-- Action item --
Each line from the one bearing "Viewport: 775px width, 700px" through the last line of the entries below should be returned exactly, with pictures left out.

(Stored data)
Content starts

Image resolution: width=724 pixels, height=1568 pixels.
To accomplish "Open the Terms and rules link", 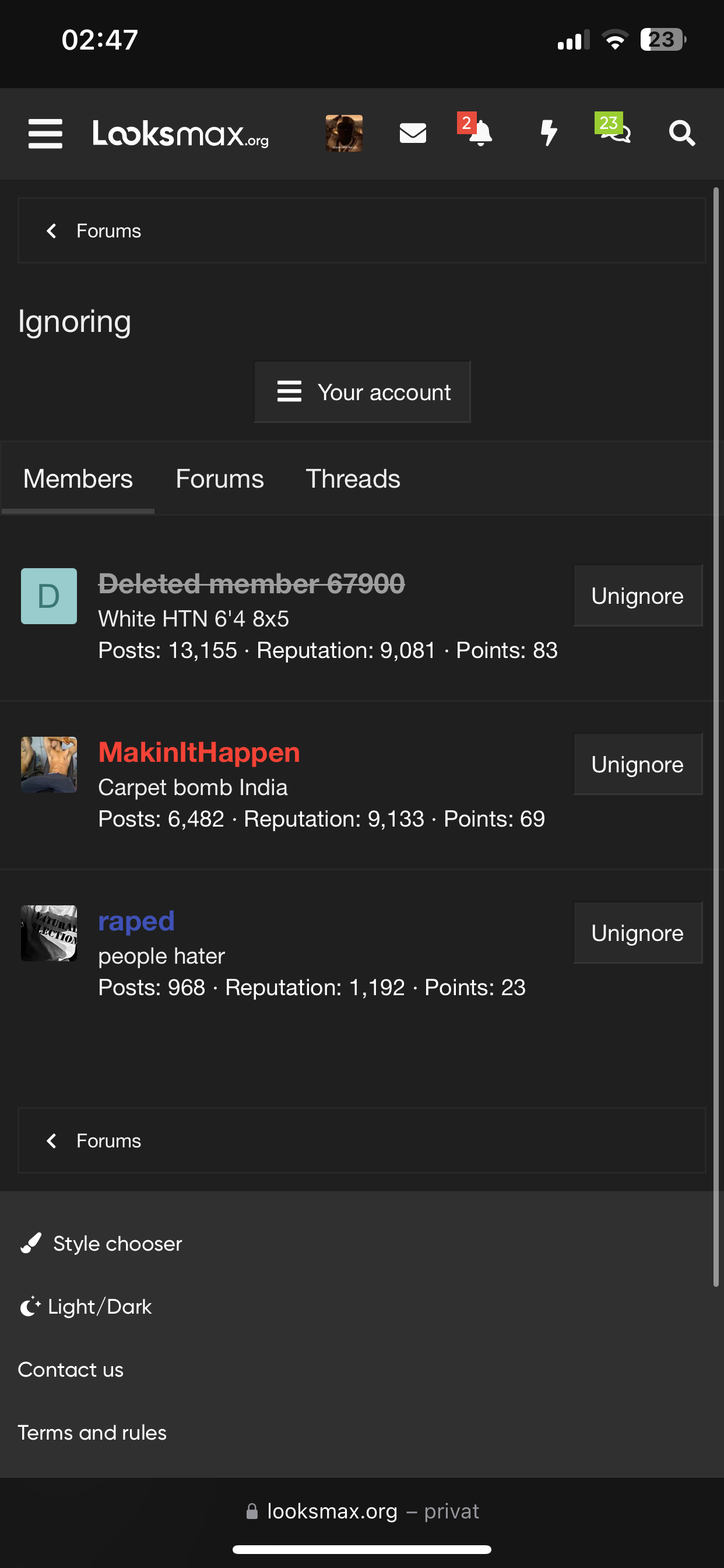I will tap(92, 1432).
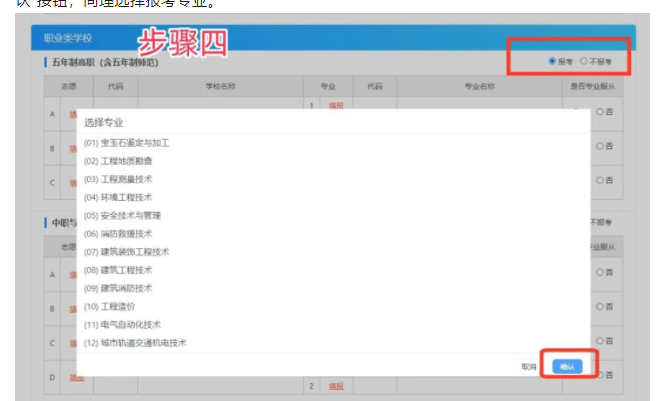This screenshot has height=401, width=657.
Task: Select 电气自动化技术 from the list
Action: (122, 324)
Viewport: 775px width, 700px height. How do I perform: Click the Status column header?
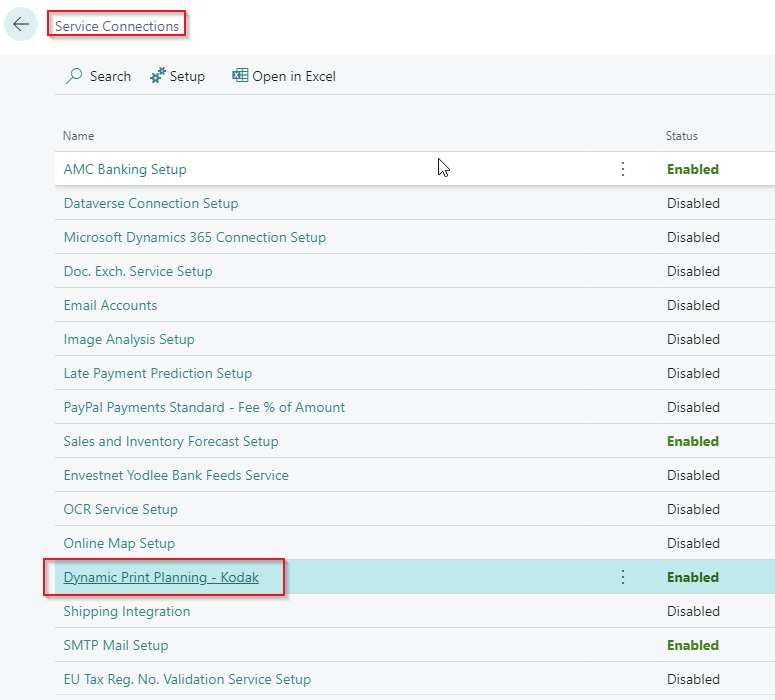pos(682,136)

Content ends

-- Task result --
Viewport: 775px width, 700px height. How do I perform: Click the Status column header?
pos(682,136)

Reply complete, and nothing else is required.